# New International Dictionary of New Testament: Brown or Silva ?



## thistle93 (Mar 26, 2015)

I am thinking of purchasing the New International Dictionary of New Testament but cannot decide if should go with the original Brown edition or get the new updated one from Silva? Would like to hear from those who have went through both what pros and cons and or just personal preferences. 

On a side note, what are thoughts about New International Dictionary of Old Testament by VanGemeren? Does not seem to be as popular as the NT edition. Do you know if this will also be updated in the future? 

Thank you! 

For His Glory-
Matthew


----------



## Contra_Mundum (Mar 26, 2015)

I bought both NT/OT sets about 15 years ago, in seminary, as reference works I thought would be a bookshelf standard. I understood the one (NT) to be something of an update/supplement on Kittel (Theological Dictionary of the New Testament, 1974).

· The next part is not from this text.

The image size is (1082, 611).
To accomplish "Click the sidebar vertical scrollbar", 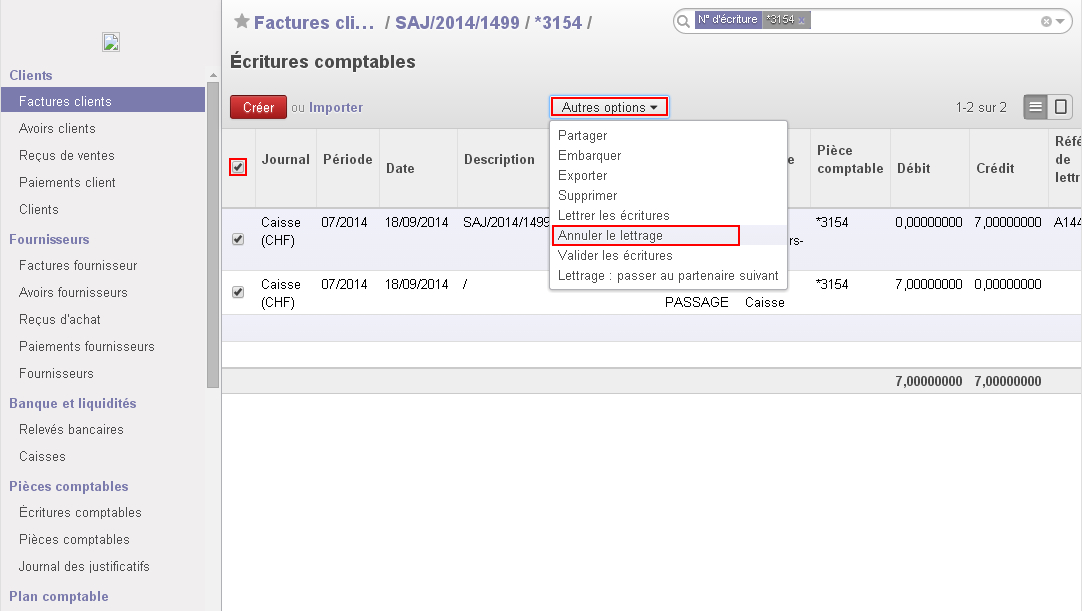I will [x=212, y=230].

I think they are "nice to have," but I have not made significant use of them. My NT set (Brown) has extensive discussions of many, many NT words laid out in groupings alphabetically in _*English language*_ categories (the indices are helpful and indispensable if searching for Gk term); the OT (Van Gemeren) set has a different "format," having a *Hebrew* alphabetical layout. There is also a smallish set of theological essays included at the end, i.e. conceptual grouping of terminological topics.

If you have the money and no greater needs, go ahead and purchase. My suspicion (no hands on knowledge) is that change in NT editorship has had little effect on the general quality--that would be astonishing, to say the least. Rather, these sets go through periodic updates led by publishers who own the titles, and don't want their market share of a reference "standard" to be eclipsed after 20-25yrs by a new title sold by the competition.


----------



## greenbaggins (Mar 26, 2015)

Actually, Bruce, the new NIDNTTE is _completely_ revised, and it is now organized according to the Greek alphabet. I have a copy of the new edition, and it is VERY different. I would highly recommend getting the new one over the old edition. 

I use NIDOTTE all the time. It is one of my very favorite OT reference works, and I use NIDOTTE, TDOT, TLOT, TWOT, HALOT, BDB, and DCH (gotta love abbreviations!). I don't know if NIDOTTE will be updated any time soon or not. It doesn't need a whole lot of updating, in my opinion.


----------



## SolaScriptura (Mar 27, 2015)

I have both. I very much prefer the new layout. Helpful!


----------